In the middle is the "neutral" year -- when ocean temperatures are at their middle point between El Nino and La Nina. That is where we are right now and where we will likely be this winter.
For neutral winters, the average position of the jet stream is pointed right at us, but that means it's easy for it to drift north or south for a period. Thus, neutral winters are typically a wide variety of weather, marked with extended dry periods, extended wet periods, some windy storms here and there, and perhaps a few warm, flooding "Pineapple Express" storms and a few good snow events tossed in for good measure. In other words, expect everything and all bets are off.
Although not every winter goes to script.
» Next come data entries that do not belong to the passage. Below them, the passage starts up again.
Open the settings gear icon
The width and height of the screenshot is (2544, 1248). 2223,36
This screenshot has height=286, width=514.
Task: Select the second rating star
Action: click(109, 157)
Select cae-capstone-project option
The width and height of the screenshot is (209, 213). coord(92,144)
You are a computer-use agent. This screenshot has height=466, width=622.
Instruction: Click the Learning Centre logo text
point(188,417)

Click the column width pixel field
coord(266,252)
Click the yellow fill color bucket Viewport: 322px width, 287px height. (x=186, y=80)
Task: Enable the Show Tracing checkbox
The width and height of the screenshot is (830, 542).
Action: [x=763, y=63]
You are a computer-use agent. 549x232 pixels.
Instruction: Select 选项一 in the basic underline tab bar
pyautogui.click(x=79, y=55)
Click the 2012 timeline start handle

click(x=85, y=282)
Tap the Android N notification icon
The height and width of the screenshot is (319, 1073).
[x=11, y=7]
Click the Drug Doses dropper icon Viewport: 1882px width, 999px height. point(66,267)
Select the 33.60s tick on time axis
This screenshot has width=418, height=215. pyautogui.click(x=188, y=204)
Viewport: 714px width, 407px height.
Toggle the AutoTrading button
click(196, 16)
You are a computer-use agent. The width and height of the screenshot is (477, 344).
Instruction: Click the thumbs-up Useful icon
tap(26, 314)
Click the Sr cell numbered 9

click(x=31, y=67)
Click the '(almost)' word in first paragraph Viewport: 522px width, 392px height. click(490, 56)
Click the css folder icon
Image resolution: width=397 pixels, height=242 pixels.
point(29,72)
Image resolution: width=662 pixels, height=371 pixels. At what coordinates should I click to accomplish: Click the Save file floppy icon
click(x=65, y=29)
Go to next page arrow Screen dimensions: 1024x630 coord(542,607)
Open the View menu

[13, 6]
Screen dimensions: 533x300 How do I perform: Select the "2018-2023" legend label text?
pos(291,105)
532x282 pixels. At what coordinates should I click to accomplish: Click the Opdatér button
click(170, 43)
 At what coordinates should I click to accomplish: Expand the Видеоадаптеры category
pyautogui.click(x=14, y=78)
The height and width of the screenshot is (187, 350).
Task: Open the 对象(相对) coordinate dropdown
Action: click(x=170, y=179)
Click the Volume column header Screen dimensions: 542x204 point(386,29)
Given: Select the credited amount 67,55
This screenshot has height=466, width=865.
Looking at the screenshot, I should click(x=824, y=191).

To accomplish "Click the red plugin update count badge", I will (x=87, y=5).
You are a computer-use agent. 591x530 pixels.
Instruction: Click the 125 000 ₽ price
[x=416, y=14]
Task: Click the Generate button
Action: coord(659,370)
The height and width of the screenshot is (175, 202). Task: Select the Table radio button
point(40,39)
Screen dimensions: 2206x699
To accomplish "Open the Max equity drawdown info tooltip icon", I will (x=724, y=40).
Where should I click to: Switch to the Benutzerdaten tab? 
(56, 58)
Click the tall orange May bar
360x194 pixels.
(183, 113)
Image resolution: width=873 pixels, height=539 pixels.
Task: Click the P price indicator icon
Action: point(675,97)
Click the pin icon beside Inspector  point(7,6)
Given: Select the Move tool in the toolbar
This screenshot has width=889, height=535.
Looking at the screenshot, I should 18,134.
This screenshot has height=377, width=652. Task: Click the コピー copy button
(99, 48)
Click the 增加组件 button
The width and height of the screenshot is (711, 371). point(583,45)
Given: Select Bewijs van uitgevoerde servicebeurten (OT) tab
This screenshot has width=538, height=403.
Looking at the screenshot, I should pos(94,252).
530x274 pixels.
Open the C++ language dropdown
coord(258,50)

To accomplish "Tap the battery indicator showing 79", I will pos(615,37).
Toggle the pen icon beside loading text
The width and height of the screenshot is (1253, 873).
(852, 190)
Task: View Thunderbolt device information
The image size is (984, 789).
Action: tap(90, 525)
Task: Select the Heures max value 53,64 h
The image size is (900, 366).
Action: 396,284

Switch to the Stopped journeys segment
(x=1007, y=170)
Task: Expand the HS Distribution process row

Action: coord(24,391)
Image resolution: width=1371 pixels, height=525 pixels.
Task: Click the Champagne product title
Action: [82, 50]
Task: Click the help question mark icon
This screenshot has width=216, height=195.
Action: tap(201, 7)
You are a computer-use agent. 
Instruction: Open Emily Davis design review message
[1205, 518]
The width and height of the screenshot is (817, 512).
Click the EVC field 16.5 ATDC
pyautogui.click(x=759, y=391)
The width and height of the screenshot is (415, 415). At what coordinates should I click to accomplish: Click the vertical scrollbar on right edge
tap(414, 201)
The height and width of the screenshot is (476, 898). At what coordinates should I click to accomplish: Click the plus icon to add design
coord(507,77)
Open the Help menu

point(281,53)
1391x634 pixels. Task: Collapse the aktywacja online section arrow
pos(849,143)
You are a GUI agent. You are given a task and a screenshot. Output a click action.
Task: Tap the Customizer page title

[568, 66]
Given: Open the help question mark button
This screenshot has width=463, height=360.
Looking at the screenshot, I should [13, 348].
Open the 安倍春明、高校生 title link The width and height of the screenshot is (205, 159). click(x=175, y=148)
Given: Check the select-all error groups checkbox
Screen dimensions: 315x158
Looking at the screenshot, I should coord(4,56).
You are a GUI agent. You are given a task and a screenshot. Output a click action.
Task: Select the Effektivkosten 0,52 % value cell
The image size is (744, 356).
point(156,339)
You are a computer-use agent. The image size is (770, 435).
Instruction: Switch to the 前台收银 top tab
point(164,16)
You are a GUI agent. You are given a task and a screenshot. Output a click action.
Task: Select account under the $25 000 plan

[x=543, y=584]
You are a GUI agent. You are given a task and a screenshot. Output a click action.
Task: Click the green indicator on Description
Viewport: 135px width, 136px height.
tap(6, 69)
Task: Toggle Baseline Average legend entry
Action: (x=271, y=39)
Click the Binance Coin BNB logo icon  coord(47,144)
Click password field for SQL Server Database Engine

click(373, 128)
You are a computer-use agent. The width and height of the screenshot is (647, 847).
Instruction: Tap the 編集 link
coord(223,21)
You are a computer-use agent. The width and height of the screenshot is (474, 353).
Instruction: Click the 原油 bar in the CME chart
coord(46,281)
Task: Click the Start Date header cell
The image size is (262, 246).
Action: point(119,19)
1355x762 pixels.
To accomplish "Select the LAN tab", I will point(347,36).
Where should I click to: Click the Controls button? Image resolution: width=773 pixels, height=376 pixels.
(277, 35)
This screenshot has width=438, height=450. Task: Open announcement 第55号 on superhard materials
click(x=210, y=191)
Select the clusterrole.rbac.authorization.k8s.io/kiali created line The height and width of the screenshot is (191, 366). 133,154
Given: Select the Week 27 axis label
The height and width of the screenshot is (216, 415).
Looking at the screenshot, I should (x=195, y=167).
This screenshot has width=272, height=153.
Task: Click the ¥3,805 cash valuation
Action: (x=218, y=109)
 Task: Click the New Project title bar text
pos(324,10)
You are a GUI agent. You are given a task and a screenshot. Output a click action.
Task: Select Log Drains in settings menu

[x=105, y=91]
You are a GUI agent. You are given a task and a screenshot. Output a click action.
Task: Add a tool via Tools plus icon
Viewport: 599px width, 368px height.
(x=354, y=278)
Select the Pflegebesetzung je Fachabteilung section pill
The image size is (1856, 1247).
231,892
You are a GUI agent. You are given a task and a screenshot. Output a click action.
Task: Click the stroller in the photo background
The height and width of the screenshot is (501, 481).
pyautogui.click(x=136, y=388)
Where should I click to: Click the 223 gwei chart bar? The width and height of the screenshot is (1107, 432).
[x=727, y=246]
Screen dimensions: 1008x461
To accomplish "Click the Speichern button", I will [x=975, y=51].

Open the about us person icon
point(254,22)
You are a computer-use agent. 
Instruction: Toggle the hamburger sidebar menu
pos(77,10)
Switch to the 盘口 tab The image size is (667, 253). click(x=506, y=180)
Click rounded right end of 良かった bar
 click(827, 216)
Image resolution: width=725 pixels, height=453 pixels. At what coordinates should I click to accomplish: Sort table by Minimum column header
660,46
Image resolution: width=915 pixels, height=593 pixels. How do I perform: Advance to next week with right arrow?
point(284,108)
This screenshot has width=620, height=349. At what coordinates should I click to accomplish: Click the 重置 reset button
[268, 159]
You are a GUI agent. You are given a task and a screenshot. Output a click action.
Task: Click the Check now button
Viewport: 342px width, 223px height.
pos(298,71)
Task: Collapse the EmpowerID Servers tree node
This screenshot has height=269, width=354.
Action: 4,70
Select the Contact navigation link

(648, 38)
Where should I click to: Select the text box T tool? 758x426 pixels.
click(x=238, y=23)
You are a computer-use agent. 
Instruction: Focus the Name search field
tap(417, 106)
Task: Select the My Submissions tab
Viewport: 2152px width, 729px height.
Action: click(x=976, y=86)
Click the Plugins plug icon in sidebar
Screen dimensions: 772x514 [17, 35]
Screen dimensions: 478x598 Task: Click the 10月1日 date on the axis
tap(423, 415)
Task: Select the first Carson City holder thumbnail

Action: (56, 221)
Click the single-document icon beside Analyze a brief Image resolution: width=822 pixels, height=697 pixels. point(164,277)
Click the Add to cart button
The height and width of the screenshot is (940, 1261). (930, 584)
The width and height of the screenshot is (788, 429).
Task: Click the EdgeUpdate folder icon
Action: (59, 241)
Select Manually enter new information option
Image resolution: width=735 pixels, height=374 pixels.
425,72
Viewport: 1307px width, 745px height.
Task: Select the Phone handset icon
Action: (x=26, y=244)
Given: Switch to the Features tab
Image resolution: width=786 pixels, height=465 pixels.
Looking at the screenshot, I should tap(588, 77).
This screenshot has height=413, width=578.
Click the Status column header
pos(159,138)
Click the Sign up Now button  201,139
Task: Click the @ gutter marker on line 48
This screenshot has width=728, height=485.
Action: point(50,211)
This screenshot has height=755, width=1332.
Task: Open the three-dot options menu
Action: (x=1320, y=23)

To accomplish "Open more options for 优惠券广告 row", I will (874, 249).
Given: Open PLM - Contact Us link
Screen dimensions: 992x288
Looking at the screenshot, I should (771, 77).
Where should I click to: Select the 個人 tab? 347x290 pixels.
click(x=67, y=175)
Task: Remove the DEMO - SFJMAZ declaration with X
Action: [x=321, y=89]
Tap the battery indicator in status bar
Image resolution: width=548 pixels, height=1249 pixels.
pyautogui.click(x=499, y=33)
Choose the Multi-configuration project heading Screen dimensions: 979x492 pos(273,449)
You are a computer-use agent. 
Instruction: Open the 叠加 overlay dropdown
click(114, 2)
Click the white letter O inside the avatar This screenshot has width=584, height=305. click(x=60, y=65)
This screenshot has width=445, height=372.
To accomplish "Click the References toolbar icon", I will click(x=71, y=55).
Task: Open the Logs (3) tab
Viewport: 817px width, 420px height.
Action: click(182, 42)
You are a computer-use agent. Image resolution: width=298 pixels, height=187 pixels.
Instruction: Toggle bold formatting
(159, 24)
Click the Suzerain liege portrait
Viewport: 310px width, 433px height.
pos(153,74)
The very wild winter of 2006-2007 was a weak El Nino year, which we would expect to be fairly tame but might go down as one of the stormiest winters ever, what with November setting records for monthly rainfall and December having the region's worst windstorm in 15 years, plus the big snow at the end of November.OK, so we've burned some time having you read all that, but the point of the "Weekly Time Waster" is to find some Web sites to spend your lunch hour perusing, so here we go:
This site shows you historically what years have been El Nino (red numbers), La Nina (blue numbers), or neutral (black numbers).
Going here shows the anticipated effects on Washington and Oregon during an El Nino year.
What about La Nina?
This will show impacts region by region of an expected La Nina year.
And here is a map that shows how much snow has fallen in select Northwest cities during each phase:
(Interesting that El Nino would rate ahead of a neutral year in Seattle, but I wonder if there was one winter that skewed the data because I'd think overall, El Nino would be the least, as it is in most other northwest cities.)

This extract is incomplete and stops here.